◆ EXERCISE 1
From the article on the Kenya recovery center, reproduce the text between "October 1, 2014" and "women and girls.", inclusive.
◆ EXERCISE 2
List every person the article on the Kenya recovery center names either as an author or as someone quoted directly.
◆ EXERCISE 3
Translate this sentence from the article on the Kenya recovery center into Spanish: "More than 500 survivors of GBV within Nyanza and beyond are set to benefit from the established center in Kisumu each year."

◆ PASSAGE FOR REVIEW
-.-.-
New One-Stop Recovery Center in Kenya Finds Children are Seeking Post-Rape Care More Frequently than Adults

By Caroline Kambona & Julie Mwabe

October 1, 2014

Gender-based violence (GBV) continues to be a global epidemic that primarily affects women and girls worldwide. Findings from Kenya’s Gender Violence Recovery Centre’s 2011-2012 annual report showed that 90 percent of the 2,954 GBV cases at the center that year were reported by women and girls.

GBV is also one of the contributors of HIV and other sexually transmitted infections (STI) in Sub-Sahara African countries. “Sexual violence is not just a risky issue in terms of one getting infected with HIV or any other sexually transmitted infection, [but] survivors normally feel ashamed,” said Olga Masinde, a psychology lecturer at the University of Nairobi. “We live in a society where the survivor is blamed and hence many would rather not report it either to the police or even to their families.”

Overcoming these barriers to disclosure must be addressed on multiple levels, including creating services that allow survivors to access timely, supportive, comprehensive care and raising awareness of the issue to reduce the social stigma women and children often experience when they decide to disclose violence.

In October 2013, Kenya opened a comprehensive GBV recovery center at the Jaramogi Oginga Odinga Teaching and Referral Hospital (JOOTRH GBVRC) in Kisumu County—the first such center in Nyanza and Western parts of Kenya, which have the highest prevalence of GBV.

More than 500 survivors of GBV within Nyanza and beyond are set to benefit from the established center in Kisumu each year.
-.-.-
◆ DATA SECTION
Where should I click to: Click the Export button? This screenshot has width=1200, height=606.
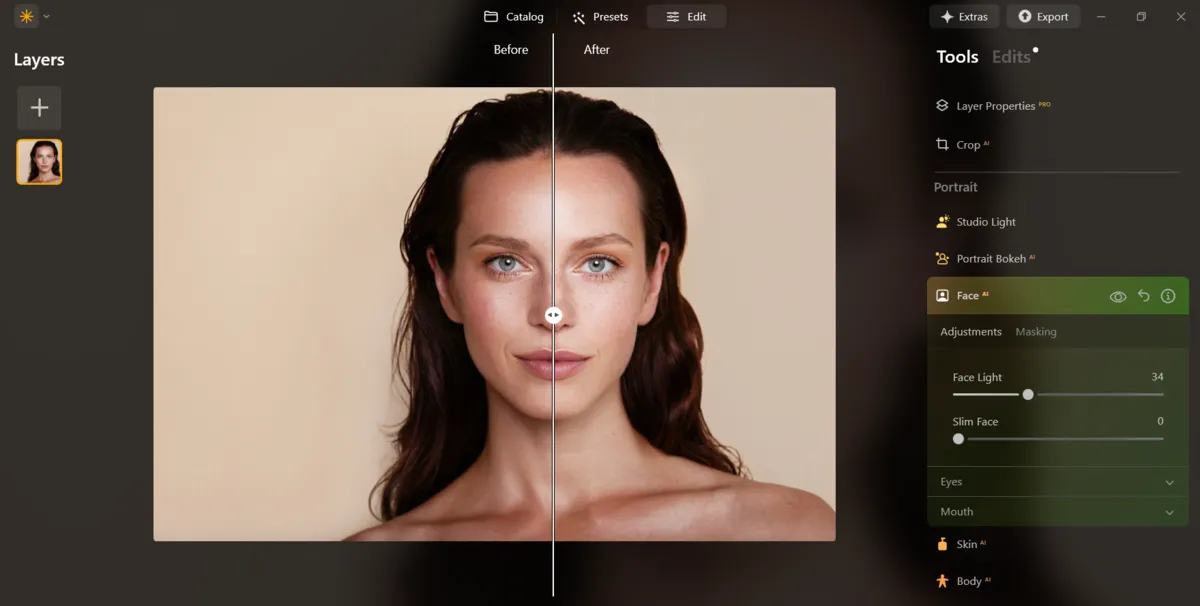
-.-.-
◆ TASK RESPONSE 1
October 1, 2014

Gender-based violence (GBV) continues to be a global epidemic that primarily affects women and girls worldwide. Findings from Kenya’s Gender Violence Recovery Centre’s 2011-2012 annual report showed that 90 percent of the 2,954 GBV cases at the center that year were reported by women and girls.

◆ TASK RESPONSE 2
Caroline Kambona
Julie Mwabe
Olga Masinde

◆ TASK RESPONSE 3
Más de 500 sobrevivientes de violencia de género de Nyanza y de otras zonas se beneficiarán cada año del centro establecido en Kisumu.